If you expected this article to be on Marco Polo, the fashion brand, and its latest travel collection for women, apologies are in order. A day may come when we fail our readers and start promoting brands on Kalampedia, but in the words of Aragorn from The Lord of the Rings, “It is not this day.”
We are talking about Marco Polo, the Venetian merchant, explorer, and writer who travelled through Asia along the Silk Road between 1271 and 1295. His accounts, written down by a 13th-century writer called Rustichello da Pisa, have been published as a book titled The Travels of Marco Polo. In this book, we come across a number of cultural shocks that Marco Polo experienced during his travels in the east. One of them is regarding the kind of life women lived in different cultures.
Tibetan women puzzled him
Let’s start by saying that Marco Polo liked women. He called Kashmiri women ‘very beautiful’ and those on the Afghan border, ‘beautiful beyond measure’. In Tibet, however, he noticed a strange practice which he could not make sense of. Here, the old women would ply strangers with girls, because sexual experience was valued by future husbands. He says:
People travelling that way, when they reach a village or hamlet or other inhabited place, shall find perhaps 20 or 30 girls at their disposal. And if the travellers lodge with those people they shall have as many young women as they could wish coming to court them. The traveller is expected to give the girl who has been with him a ring or some other trifle, something in fact that she can show as a lover's token... for every girl is expected to obtain at least 20 such tokens before she can get married. And those who have the most tokens, and so can show they have been most run after, are in the high-esteem, and most sought in marriage.

It was very much the same in Sichuan, where men offered their wives, daughters or sisters.
The stranger abides in the catiff's house, be it three days or be it four, enjoying himself with the fellow's wife or daughter or sister, or whatsoever woman of the family best likes him; and as long as he abides there he leaves his hat or some other token hanging at the door, to let the master of the house know that he is still there.
Marco Polo talked about Hangzhou too, which he suggested was notorious for its prostitutes.
Courtesans thronged the streets in such a number that I dare not say what it is. They are found not only in the vicinity of the market places, but all over the city. They exhibit themselves splendidly attired and abundantly perfumed, in finely garnished houses, with trains of waiting women.
These women are extremely accomplished in all the arts of allurement, and readily adapt their conversations to all sorts of persons, insomuch that strangers who have once tasted their attractions seem to get bewitched, and are so taken with their blandishments and their fascinating ways that they can never get these out of their heads.
Upper-class Chinese women piqued his curiosity
As established, Marco was a lover of women, in whatever form. He had a deep interest, perhaps a personal one, in upper-class Chinese women. He warmed to them precisely because they were not like the Mongol and Tibetan girls or those plying their trade on the streets of Hangzhou.

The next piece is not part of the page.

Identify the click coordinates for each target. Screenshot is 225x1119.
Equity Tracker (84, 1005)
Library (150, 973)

He wished to break into this enclosed world of China, and somehow did, apparently learning a good deal about the private lives of Chinese girls. What he learnt there was no less shocking either.
Chinese girls were expected to be virgins at marriage, which was not true of Mongol girls. First, the future husband and father would agree on terms. Then there was a test of virginity, which involved a procedure that was both odd and unique. It was conducted by ‘certain matrons specially deputed for this duty who will first examine the girl’s virginity with a pigeon’s egg’. An egg having been procured, it was used to see whether entry was possible. If the egg broke, then the confirmation was made.
But… this is just a small part of Marco Polo’s travels. As he himself admitted, “I did not write half of what I saw, for I knew I would not be believed.” So, you can only imagine all that he actually saw and experienced.